-- Begin Passage to read --

AWS Thinkbox Discussion Forums

AWS Asset Server / Portal Link issue

Hello,
I’m setting up AWS Portal Link along with AWS Asset Server. I’ve managed to succesfully install those, launch an infrastructure and a fleet. Workers are appearing and pick up jobs. But on the machines (linux or windows) there’s no way to access assets.
No errors are shown in the logs files in C:\ProgramData\Thinkbox.

Paths seemingly are mapped correctly, but the job (draft) fails quickly :
Initialize: Error: Failed to create output directory "/mnt/Data/DProjects72bd5ce404ac6e221a73c20e63d3efec/test/awsportal". The path may be invalid or permissions may not be sufficient.

The only errors I can see are in CloudWatch Logs :

In /thinkbox/S3BackedCache/worker and in /thinkbox/S3BackedCache/central

1715787576.437389 2024-05-15 15:39:36,437 [/opt/Thinkbox/S3BackedCache/Client/lib/python3.10/site-packages/slavelib/utilities.py:wrapper:79] [root] [3409] [Dummy-4] [ERROR] CacheManagerException: 'getattr'
Traceback (most recent call last):
  File "/opt/Thinkbox/S3BackedCache/Client/lib/python3.10/site-packages/slavelib/cache_mgmt.py", line 420, in _get_file_attributes
    response = self.central.GetFileAttributes(request)

-- End Passage to read --

What this exercise asks
A: Reproduce the portion of the AWS Portal Link post starting with "Paths seemingly are" and going on through "response = self.central.GetFileAttributes(request)".
B: According to the AWS Portal Link post, which folder holds log files that show no errors?

-- Begin Given material --

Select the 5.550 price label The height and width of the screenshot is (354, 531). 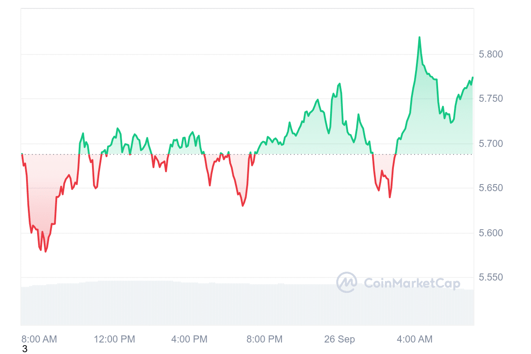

-- End Given material --

Answers for the tasks
A:
Paths seemingly are mapped correctly, but the job (draft) fails quickly :
Initialize: Error: Failed to create output directory "/mnt/Data/DProjects72bd5ce404ac6e221a73c20e63d3efec/test/awsportal". The path may be invalid or permissions may not be sufficient.

The only errors I can see are in CloudWatch Logs :

In /thinkbox/S3BackedCache/worker and in /thinkbox/S3BackedCache/central

1715787576.437389 2024-05-15 15:39:36,437 [/opt/Thinkbox/S3BackedCache/Client/lib/python3.10/site-packages/slavelib/utilities.py:wrapper:79] [root] [3409] [Dummy-4] [ERROR] CacheManagerException: 'getattr'
Traceback (most recent call last):
  File "/opt/Thinkbox/S3BackedCache/Client/lib/python3.10/site-packages/slavelib/cache_mgmt.py", line 420, in _get_file_attributes
    response = self.central.GetFileAttributes(request)

B: C:\ProgramData\Thinkbox